Stored records
○ ○ ○ ○ ○ ○ ○

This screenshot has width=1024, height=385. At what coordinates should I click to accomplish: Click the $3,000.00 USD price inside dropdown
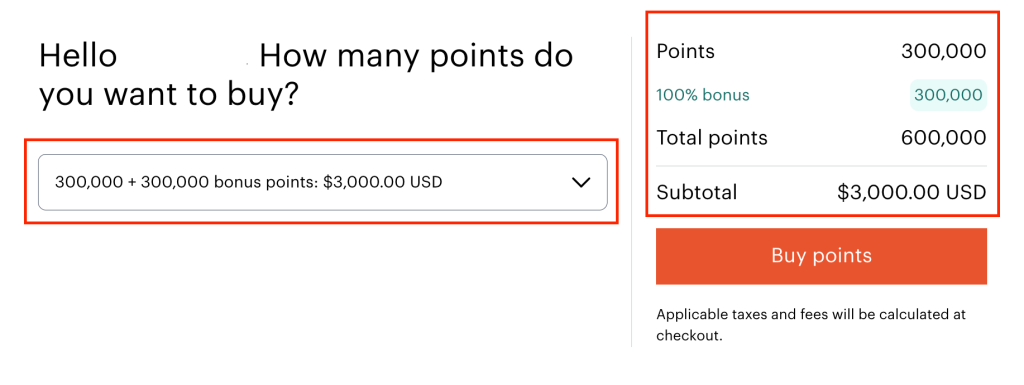383,182

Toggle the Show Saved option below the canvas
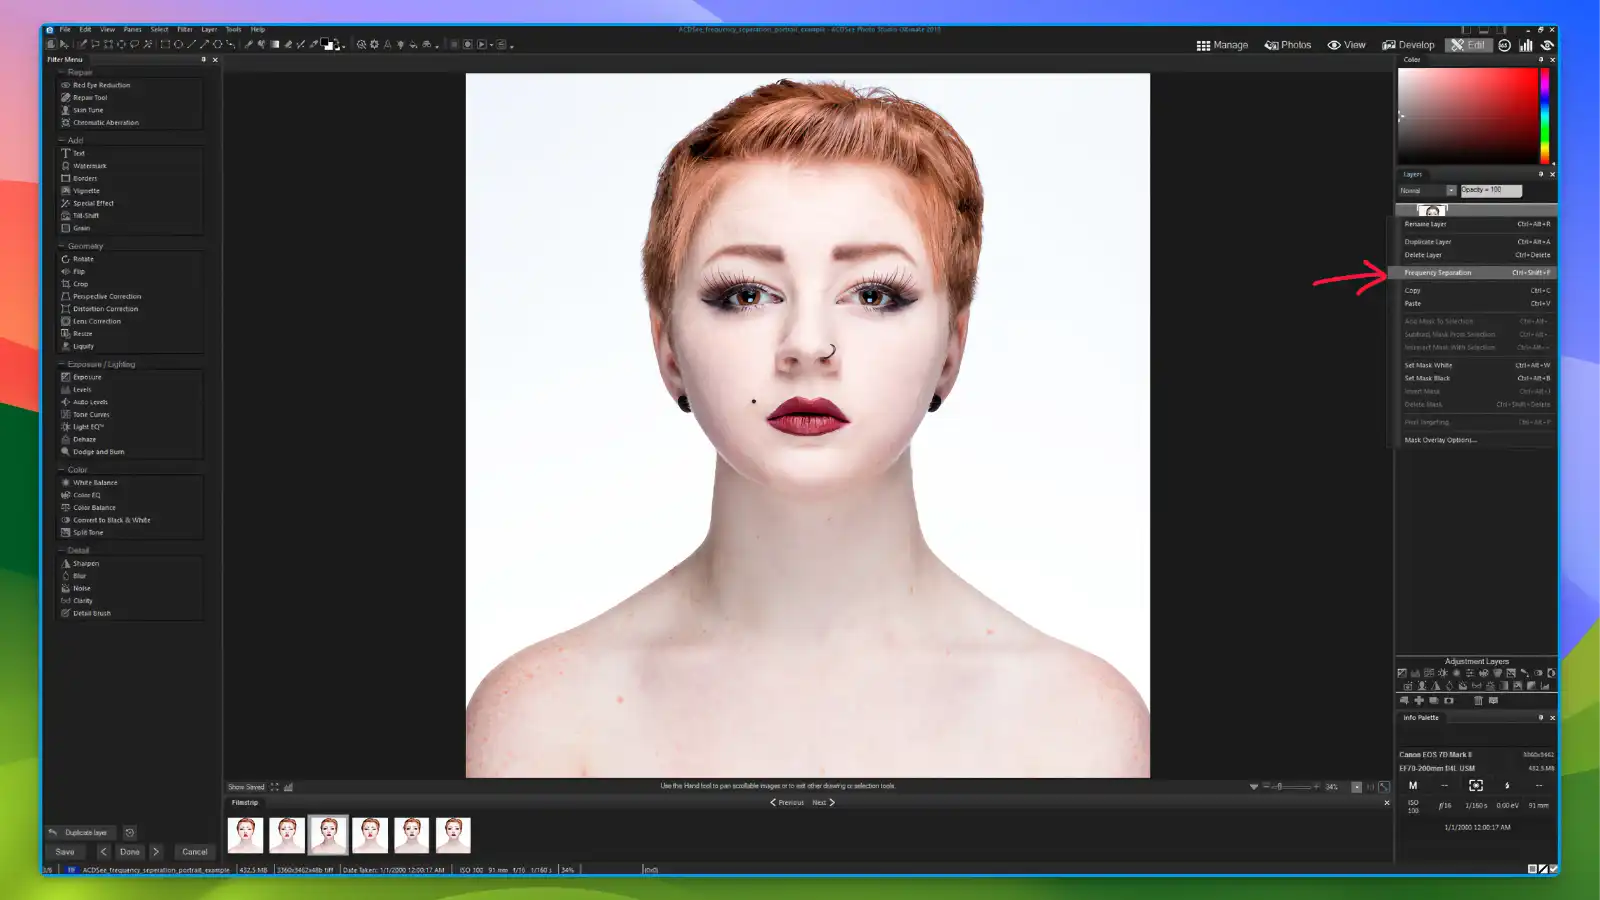[245, 786]
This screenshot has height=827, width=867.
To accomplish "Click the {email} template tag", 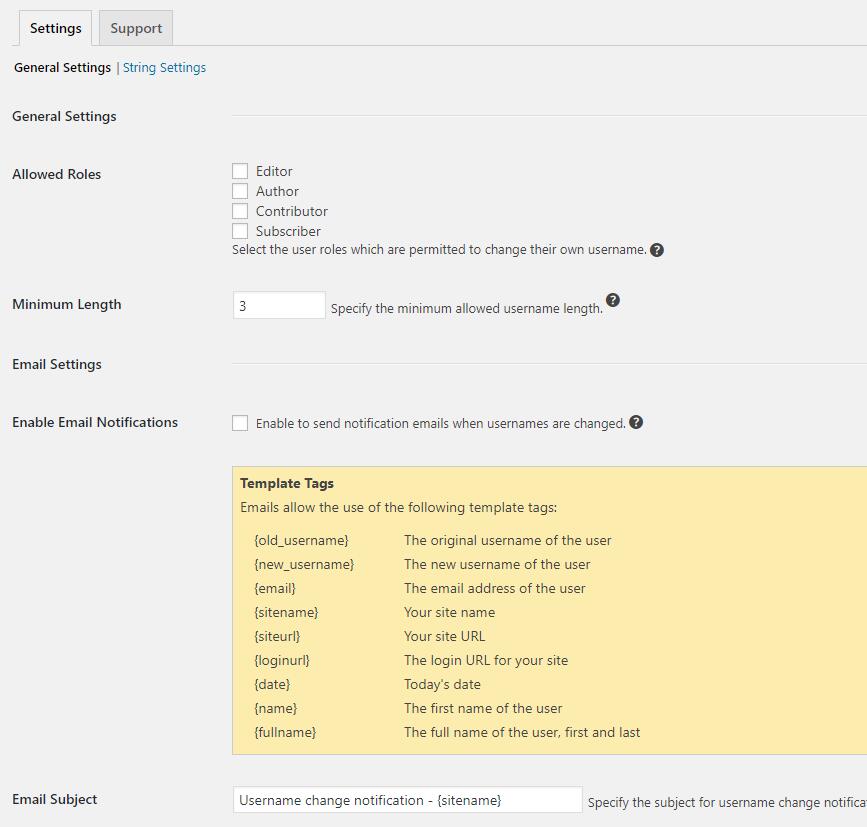I will click(275, 588).
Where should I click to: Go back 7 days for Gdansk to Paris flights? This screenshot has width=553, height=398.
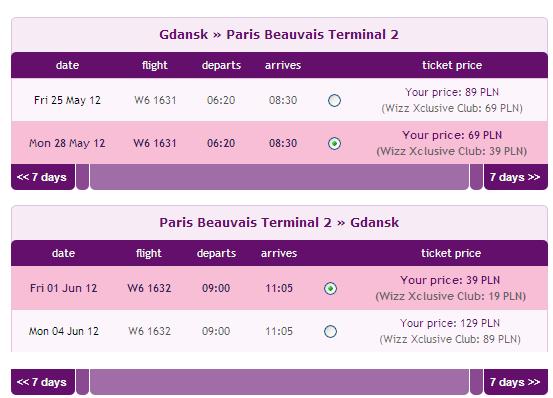[x=43, y=177]
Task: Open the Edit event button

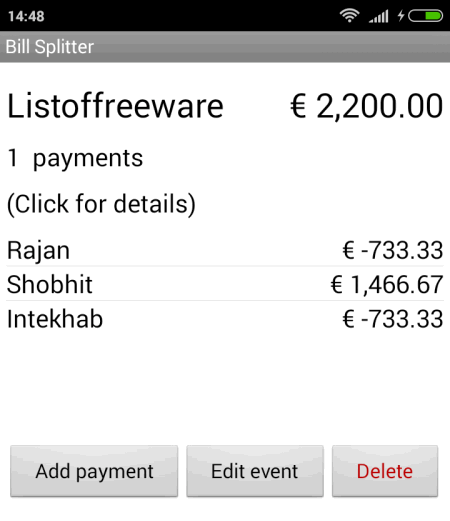Action: point(255,471)
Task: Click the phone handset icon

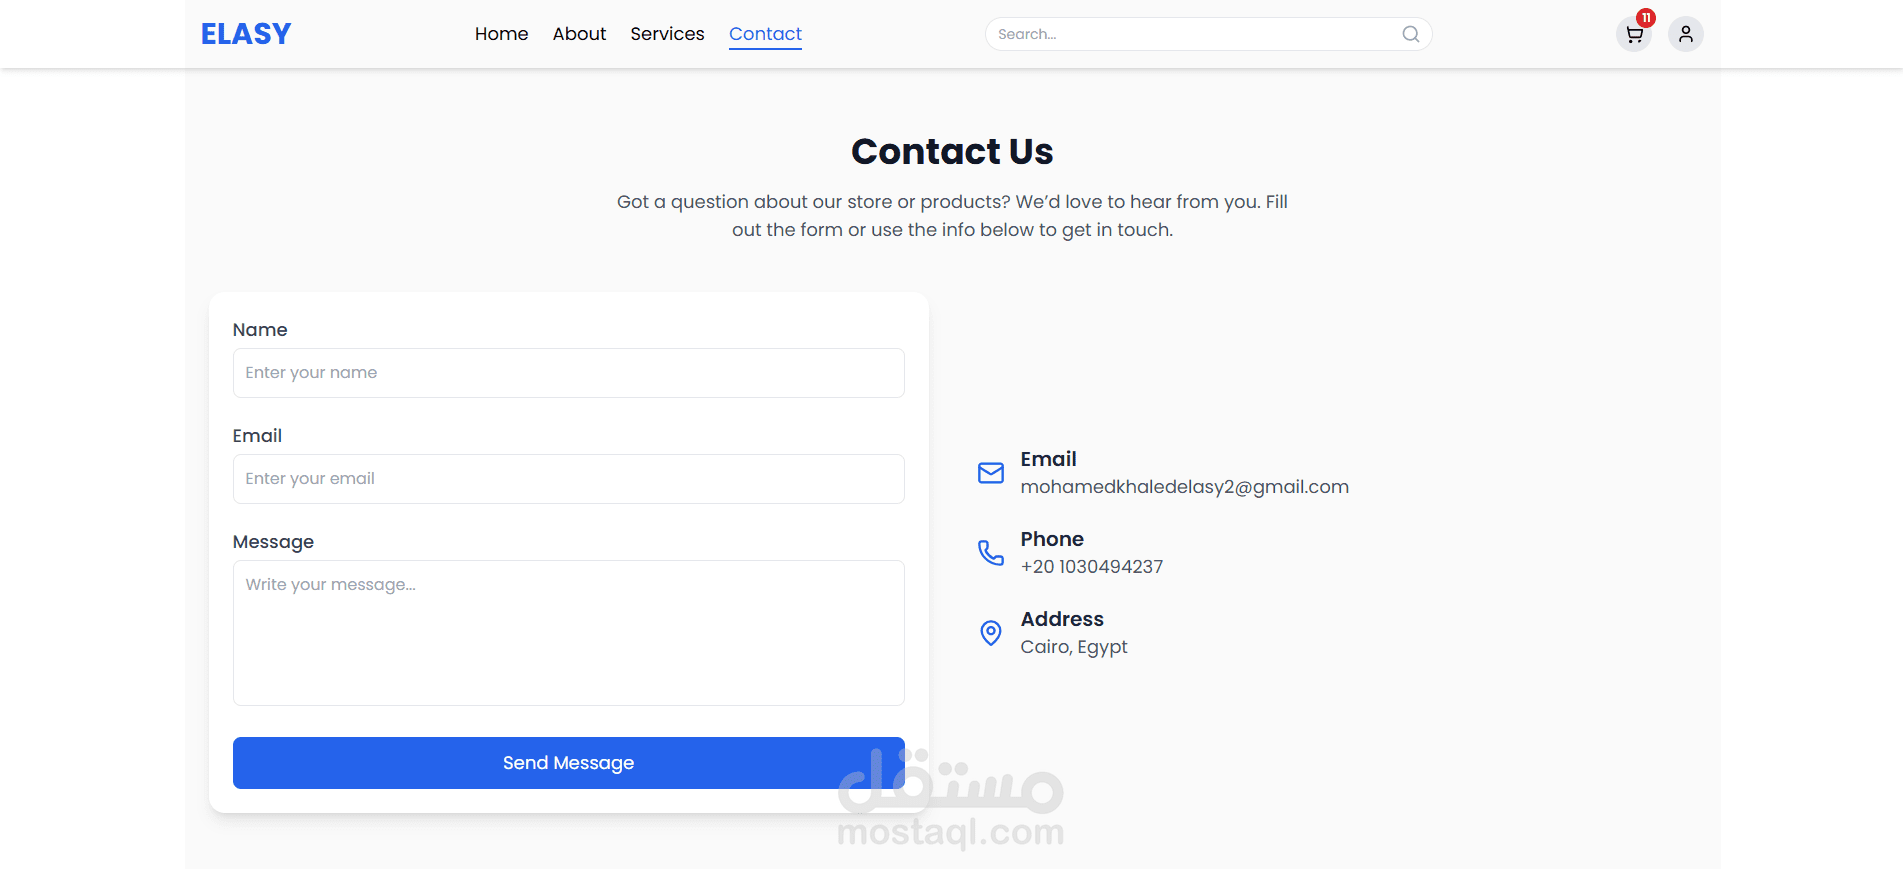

○ ○ ○ ○ ○ ○ ○

__Prompt__:
Rescale everything from the line containing "Where should I" down to the end of the stored records, reproducing each line including the text of every entry, but multiply each coordinate in the answers by 2.25 and round it to a whole number, with halves rounded up. Leave the pictures out of your answer.

__Expected answer__:
Where should I click to: Go back 7 days for Gdansk to Paris flights? This screenshot has width=553, height=398.
[x=97, y=398]
Task: Open the Edit event button

Action: point(574,1060)
Task: Click the phone handset icon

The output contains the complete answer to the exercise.